Algunas veces juega con sus juguetes sin que esté yo con él. Se entretiene 10-15 minutos con un poco de suerte. Lo habitual, en cualquier caso, suele ser que quiera jugar conmigo. Me coge la mano y me lleva a donde él quiera para que le enseñe lo que sea. Tiene un libro con dibujos y el nombre de esos objetos con el que está obsesionado. Me sienta a su lado, me pone el libro encima, me coge el dedo y va señalando los objetos para que le diga los nombres, así nos podemos pasar 3/4 de hora hasta que siento que me va a dar ansiedad y le digo que no puedo más (explicación que normalmente no entiende y se cabrea porque de por concluido el entretenimiento).
Uno de sus principales entretenimientos consiste en conseguir que alguien le lleve en brazos y le vaya nombrando las cosas que él señala.

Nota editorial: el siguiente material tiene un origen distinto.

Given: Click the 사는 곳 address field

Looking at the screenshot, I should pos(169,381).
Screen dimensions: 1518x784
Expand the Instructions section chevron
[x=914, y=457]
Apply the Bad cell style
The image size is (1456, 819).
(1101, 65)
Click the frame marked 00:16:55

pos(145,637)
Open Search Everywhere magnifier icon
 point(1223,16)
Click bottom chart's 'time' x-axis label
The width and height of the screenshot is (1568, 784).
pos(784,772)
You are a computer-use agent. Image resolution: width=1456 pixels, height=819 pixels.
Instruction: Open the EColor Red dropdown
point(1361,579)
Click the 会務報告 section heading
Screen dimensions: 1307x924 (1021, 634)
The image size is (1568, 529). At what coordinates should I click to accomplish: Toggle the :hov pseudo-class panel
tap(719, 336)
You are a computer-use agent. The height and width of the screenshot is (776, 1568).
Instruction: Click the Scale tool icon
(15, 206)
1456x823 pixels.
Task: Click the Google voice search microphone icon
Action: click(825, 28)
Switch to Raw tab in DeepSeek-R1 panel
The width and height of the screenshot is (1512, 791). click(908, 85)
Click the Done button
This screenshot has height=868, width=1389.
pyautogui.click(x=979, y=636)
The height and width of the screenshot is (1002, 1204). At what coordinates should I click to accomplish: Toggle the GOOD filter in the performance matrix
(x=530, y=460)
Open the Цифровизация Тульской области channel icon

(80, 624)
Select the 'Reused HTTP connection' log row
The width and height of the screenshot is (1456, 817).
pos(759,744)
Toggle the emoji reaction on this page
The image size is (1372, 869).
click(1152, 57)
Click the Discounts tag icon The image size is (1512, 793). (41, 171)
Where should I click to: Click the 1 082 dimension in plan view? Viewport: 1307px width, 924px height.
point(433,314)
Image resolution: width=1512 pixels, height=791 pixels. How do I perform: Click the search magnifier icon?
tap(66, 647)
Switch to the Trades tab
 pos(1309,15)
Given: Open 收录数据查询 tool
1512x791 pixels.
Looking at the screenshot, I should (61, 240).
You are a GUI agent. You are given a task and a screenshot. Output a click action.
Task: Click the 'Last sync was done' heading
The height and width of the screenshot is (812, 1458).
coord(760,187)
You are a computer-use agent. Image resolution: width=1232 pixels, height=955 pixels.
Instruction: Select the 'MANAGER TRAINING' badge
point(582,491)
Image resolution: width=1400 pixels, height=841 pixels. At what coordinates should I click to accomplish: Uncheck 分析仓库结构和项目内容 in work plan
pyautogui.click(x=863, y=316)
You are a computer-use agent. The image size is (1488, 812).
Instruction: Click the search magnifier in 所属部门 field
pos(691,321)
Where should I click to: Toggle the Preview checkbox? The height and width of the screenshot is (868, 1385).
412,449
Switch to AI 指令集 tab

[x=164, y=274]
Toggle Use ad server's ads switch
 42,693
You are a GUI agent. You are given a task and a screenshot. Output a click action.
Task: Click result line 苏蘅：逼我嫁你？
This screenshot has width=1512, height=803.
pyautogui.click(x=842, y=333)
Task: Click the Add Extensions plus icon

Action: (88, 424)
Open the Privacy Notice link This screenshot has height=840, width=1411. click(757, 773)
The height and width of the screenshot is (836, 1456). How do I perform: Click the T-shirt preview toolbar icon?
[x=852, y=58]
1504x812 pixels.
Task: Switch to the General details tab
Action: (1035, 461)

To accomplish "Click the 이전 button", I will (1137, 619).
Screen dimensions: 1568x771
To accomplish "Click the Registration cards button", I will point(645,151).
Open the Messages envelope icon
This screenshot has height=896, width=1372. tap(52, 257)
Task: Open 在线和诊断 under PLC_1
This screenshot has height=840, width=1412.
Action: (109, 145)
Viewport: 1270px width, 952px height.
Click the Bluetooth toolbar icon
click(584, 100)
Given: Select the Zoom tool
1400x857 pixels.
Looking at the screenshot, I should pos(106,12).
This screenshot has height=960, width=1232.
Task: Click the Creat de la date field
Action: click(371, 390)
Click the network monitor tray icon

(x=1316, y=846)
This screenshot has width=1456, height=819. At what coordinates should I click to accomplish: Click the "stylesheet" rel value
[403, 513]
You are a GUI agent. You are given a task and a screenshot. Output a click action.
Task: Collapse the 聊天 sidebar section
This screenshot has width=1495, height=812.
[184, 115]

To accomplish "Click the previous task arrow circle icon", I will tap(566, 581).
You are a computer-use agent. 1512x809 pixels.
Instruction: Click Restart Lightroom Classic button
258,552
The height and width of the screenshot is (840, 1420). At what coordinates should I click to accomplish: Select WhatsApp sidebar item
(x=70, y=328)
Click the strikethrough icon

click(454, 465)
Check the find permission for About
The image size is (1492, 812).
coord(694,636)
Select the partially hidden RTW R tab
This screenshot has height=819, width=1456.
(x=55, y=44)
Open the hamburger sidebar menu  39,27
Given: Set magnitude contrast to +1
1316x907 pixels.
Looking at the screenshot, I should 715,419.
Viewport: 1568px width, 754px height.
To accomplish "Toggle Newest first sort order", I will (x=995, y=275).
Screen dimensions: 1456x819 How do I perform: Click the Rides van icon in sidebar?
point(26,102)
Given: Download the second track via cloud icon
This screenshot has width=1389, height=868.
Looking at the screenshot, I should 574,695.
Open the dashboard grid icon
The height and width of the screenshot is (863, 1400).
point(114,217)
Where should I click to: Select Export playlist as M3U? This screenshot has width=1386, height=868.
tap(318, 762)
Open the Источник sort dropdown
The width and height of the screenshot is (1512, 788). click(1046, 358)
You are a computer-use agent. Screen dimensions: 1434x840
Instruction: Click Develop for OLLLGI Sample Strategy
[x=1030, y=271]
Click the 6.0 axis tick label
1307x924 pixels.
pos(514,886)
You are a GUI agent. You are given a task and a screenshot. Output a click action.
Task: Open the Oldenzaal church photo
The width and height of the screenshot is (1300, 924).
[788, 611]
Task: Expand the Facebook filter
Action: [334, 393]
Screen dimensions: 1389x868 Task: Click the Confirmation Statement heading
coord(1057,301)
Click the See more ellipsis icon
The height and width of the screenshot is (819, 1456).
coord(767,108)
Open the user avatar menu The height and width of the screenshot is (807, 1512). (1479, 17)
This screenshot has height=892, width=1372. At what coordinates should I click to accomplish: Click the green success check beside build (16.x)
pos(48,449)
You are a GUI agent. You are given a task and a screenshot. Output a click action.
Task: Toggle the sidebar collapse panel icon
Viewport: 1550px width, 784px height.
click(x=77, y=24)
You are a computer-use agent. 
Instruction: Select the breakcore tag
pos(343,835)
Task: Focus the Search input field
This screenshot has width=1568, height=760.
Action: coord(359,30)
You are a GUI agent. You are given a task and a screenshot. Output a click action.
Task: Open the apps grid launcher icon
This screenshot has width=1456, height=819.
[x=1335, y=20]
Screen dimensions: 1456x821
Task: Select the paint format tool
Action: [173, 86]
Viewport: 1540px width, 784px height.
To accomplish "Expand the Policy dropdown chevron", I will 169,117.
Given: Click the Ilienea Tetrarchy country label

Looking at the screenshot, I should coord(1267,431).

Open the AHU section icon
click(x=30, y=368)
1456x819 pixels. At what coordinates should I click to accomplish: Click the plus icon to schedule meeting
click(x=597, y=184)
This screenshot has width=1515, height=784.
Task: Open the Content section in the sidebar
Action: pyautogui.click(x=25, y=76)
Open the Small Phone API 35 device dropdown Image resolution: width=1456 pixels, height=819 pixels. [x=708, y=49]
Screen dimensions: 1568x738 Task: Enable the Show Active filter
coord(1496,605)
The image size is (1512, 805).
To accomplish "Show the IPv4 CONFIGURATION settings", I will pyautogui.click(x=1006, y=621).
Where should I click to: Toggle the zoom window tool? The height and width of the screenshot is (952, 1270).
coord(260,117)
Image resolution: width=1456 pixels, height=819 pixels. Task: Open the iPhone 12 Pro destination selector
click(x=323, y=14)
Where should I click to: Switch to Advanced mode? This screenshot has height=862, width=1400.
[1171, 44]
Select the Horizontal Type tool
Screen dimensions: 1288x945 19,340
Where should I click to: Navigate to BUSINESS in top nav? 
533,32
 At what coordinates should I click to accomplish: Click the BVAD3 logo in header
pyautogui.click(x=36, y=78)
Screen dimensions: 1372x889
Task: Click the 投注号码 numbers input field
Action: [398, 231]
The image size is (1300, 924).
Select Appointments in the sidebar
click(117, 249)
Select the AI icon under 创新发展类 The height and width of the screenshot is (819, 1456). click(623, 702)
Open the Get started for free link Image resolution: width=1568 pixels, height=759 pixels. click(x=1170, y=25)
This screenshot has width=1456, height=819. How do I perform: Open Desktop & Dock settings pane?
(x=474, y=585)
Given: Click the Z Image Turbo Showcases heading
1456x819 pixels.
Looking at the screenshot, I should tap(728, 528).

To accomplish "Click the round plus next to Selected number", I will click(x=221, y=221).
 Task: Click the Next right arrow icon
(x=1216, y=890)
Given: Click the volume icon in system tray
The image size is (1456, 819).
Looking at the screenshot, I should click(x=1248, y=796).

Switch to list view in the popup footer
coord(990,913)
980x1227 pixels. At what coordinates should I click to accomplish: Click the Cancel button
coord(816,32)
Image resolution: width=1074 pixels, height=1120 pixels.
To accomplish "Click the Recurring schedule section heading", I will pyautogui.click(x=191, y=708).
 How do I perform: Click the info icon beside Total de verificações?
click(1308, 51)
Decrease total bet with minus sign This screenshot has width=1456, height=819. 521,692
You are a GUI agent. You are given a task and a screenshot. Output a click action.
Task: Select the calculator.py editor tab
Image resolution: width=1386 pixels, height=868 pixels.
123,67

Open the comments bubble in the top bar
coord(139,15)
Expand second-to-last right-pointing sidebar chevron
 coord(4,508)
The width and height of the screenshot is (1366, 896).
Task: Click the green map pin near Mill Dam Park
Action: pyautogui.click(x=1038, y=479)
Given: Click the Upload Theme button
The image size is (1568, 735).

La cocina es un sitio especialmente interesante para ese juego. Mis padres y mi marido le enseñan, por ejemplo, los nombres de las frutas y se las dan para que las toquen.
Actividades favoritas:
– Chuparse el dedo sin descanso. Tanto que para ir caminando nos da la mano que no necesita para poder seguir chupándose el dedo mientras se desplaza. Hasta gateando se chupa el dedo.
– Pegarse al mueble de la tele y quedarse ahí apoyado, de pie, dando porrazos de vez en cuando a la tele y/o señalando las cosas que salen. El rosco de Pasapalabra, por ejemplo, le encanta. 
– Tirar todos los DVDs que están a su alcance, una y otra vez, y cuando ya los tiene todos en el suelo, sentarse entre ellos y seguir lanzándolos. Cuando esta actividad ya le ha aburrido, empieza a mascarlos todos hasta que arranca el plástico.
– Rasgar cualquier libro, revista o folleto que encuentre en su camino para, seguidamente, empezar a comerse el papel. Las etiquetas de la ropa con los precios le chiflan, en las tiendas hay que tener ojo de que no las arranque para comérselas.
– Abrir cajones y cajas de cualquier habitación de la casa y sacar absolutamente todo fuera, lanzándolo hacia atrás.
– Meterse dentro de las papeleras para sacar todo fuera.
– Meterle el dedo en el ojo a la perra una y otra vez (la probe se deja hacer de todo) o pellizcar con toda la mano a uno de mis gatos (el otro no se deja ni de coña). 
– Arrancar las piezas de la alfombra-puzzle de foam en la que se supone que debería estar jugando, arrastrarlas por toda la casa mientras gatea y mordisquearlas. 
– Coger a quien sea de la mano (lo hace hasta con desconocidos) y llevarle de paseo por toda la casa. Es incansable. Ahora que ya camina solito me imagino que la nueva actividad va a ser recorrerse la casa una y otra vez aunque lo cierto es que esta mañana me está pidiendo igual que siempre que le lleve a caminar de la mano. Ya veremos…
– Escanear el suelo con ojo clínico para coger cualquier pelusilla, hilo o chinita del arenero de los gatos para llevársela a la boca y mascarla como un chicle, negándose a que se la saquemos ni por las buenas ni por las malas.

Medidas aproximadas: de peso, unos 10.200 kg y de altura… la altura me ha costado muchísimo medirla así que es probable que esté mal tomada, en cualquier caso, creo que en torno a los 78 cm.

Seguro que me dejo cosas, ¡el mes ha dado para mucho!.